### Work to complete:
Only the lines from the one containing "How do I perform: Focus" through the last line below belong in your copy; transcribe them exactly and omit any pictures.

Stored data entries
###
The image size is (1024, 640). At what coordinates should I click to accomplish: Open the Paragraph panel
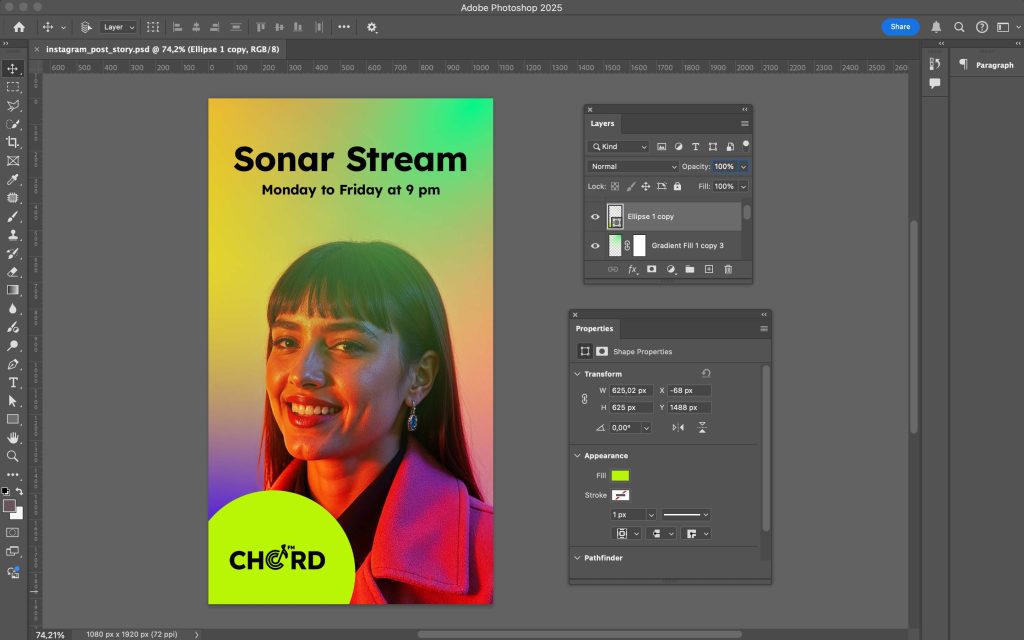985,65
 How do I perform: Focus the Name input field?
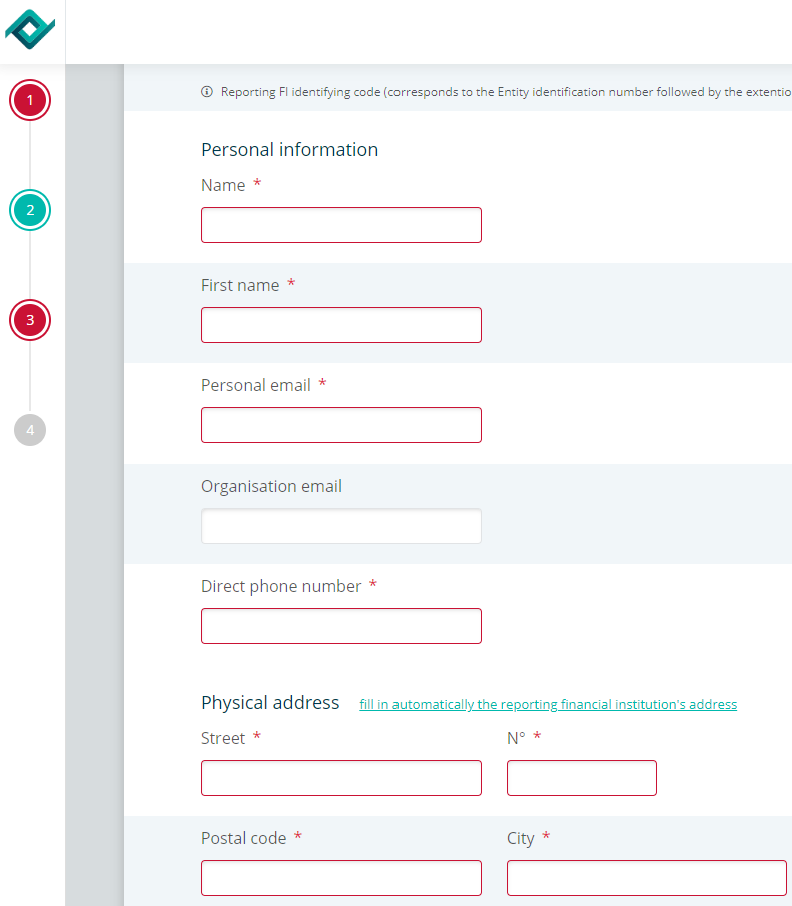point(341,225)
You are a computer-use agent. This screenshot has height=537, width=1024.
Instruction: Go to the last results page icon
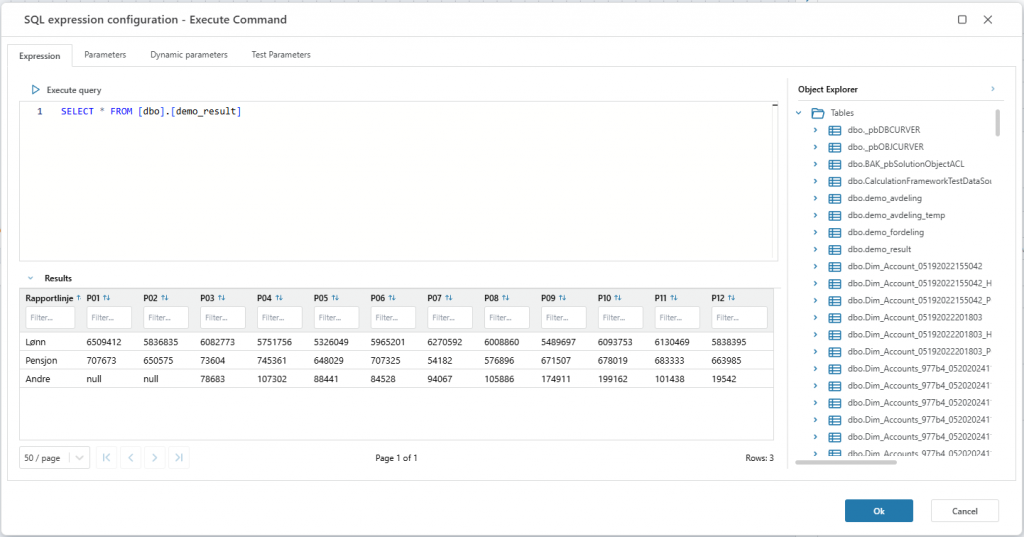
###
### Result:
 How do I perform: Focus the Name input field?
point(341,225)
You are a computer-use agent. This screenshot has height=537, width=1024.
Instruction: Go to the last results page icon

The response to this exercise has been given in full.